In the listing below, how many lines contain the string "computer"? Reply with the number alone.

■ Task inputs:
--------------------------------
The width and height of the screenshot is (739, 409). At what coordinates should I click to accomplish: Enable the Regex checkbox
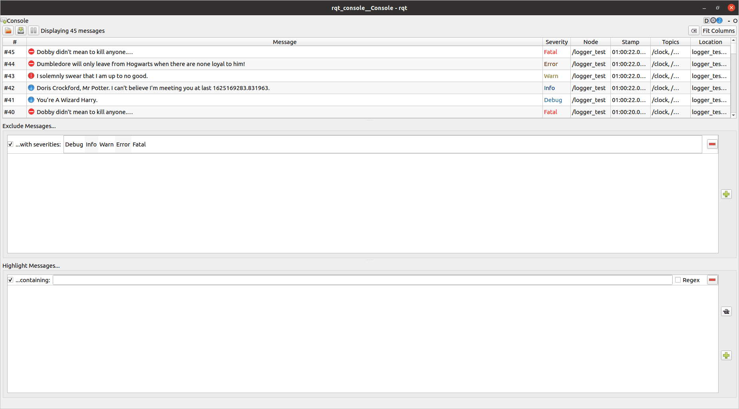(x=678, y=280)
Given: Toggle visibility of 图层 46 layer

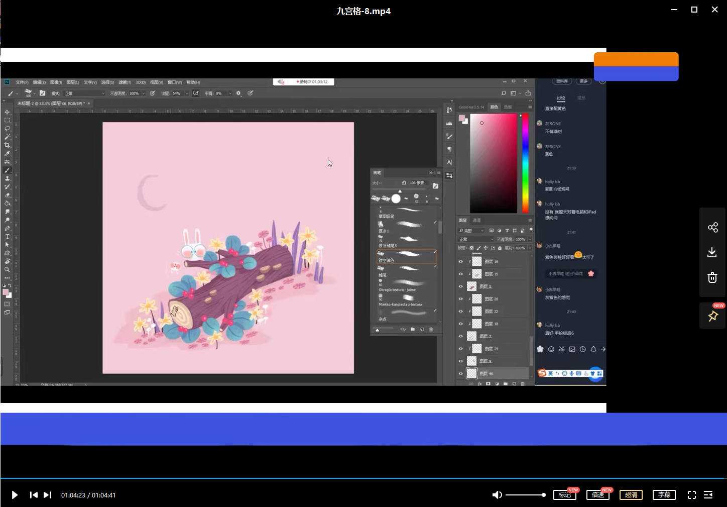Looking at the screenshot, I should [x=460, y=373].
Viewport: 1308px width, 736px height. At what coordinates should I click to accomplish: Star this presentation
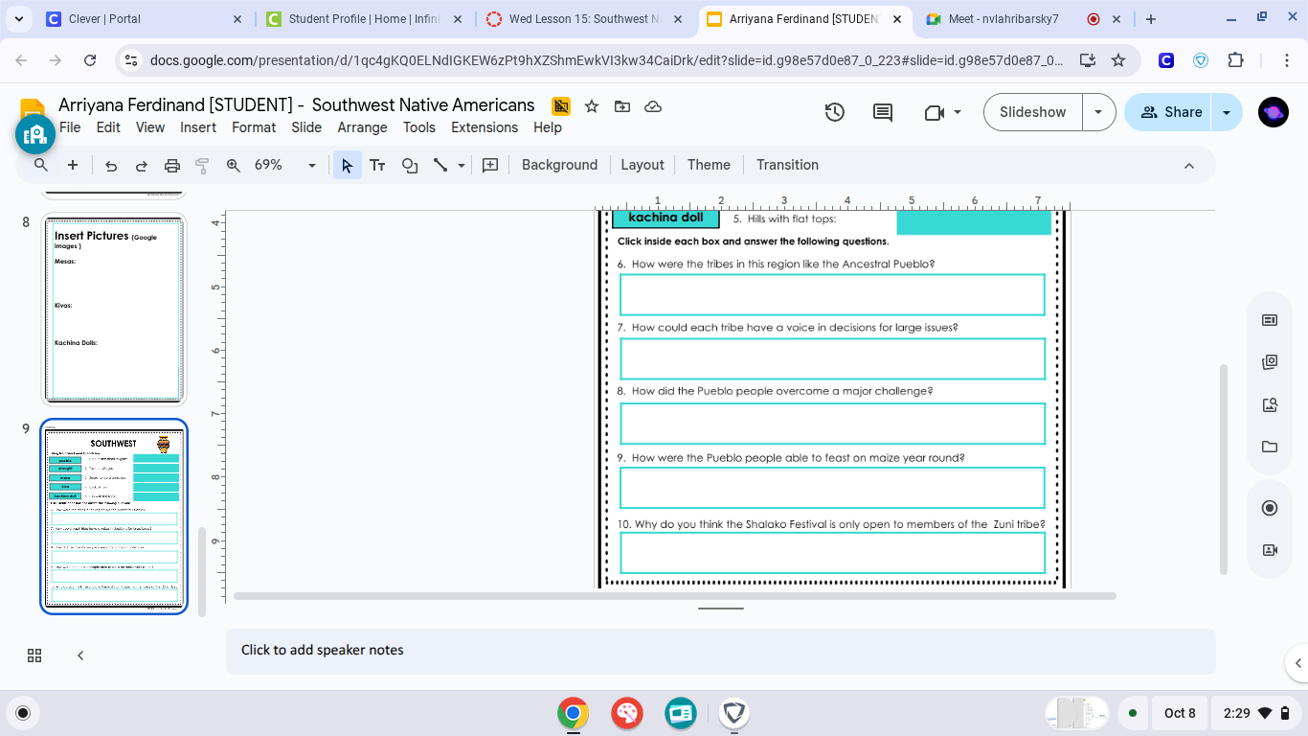(x=592, y=106)
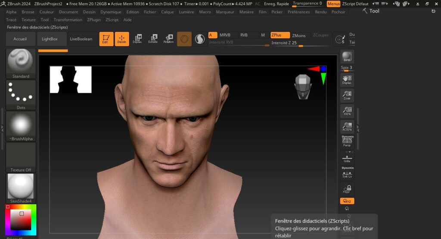
Task: Open the SkinShade4 material picker
Action: (x=21, y=188)
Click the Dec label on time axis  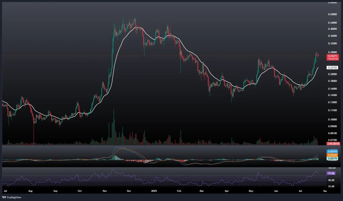[129, 191]
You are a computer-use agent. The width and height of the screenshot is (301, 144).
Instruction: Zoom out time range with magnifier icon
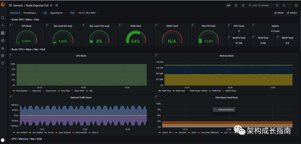pos(277,5)
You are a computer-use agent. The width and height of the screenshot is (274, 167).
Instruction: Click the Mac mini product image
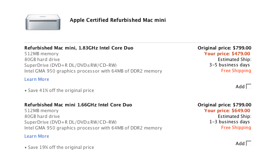(43, 22)
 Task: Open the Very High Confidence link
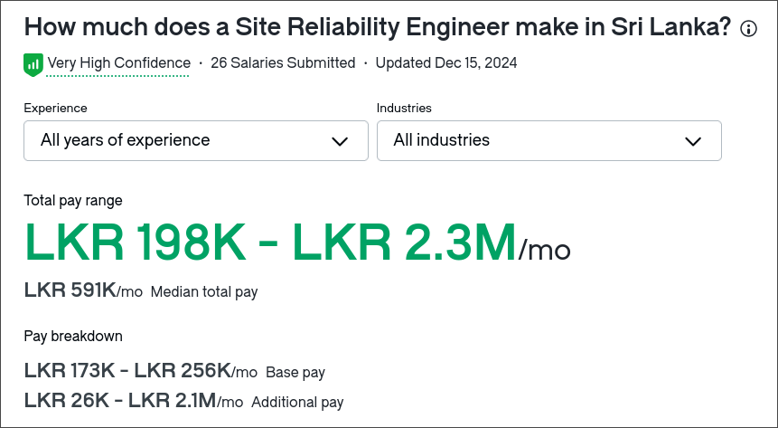(x=118, y=63)
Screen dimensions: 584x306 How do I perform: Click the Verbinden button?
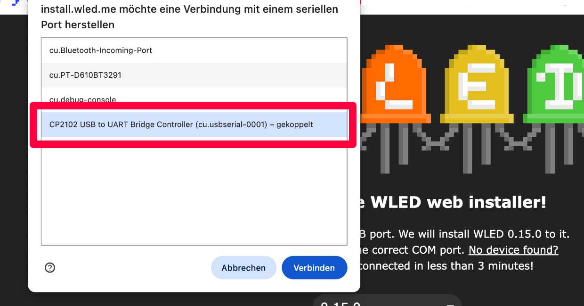pos(314,268)
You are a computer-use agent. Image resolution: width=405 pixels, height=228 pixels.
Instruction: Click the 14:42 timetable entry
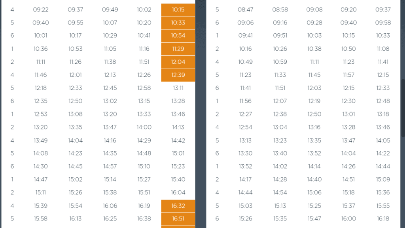pyautogui.click(x=178, y=141)
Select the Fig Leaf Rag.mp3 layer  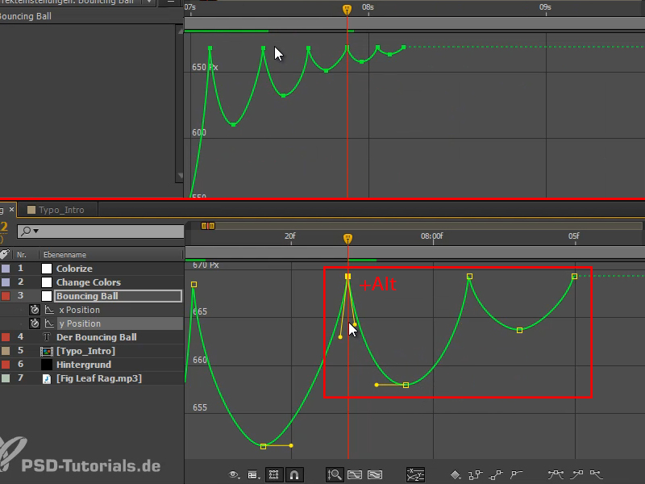pos(97,378)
--------------------------------
■ Response: 3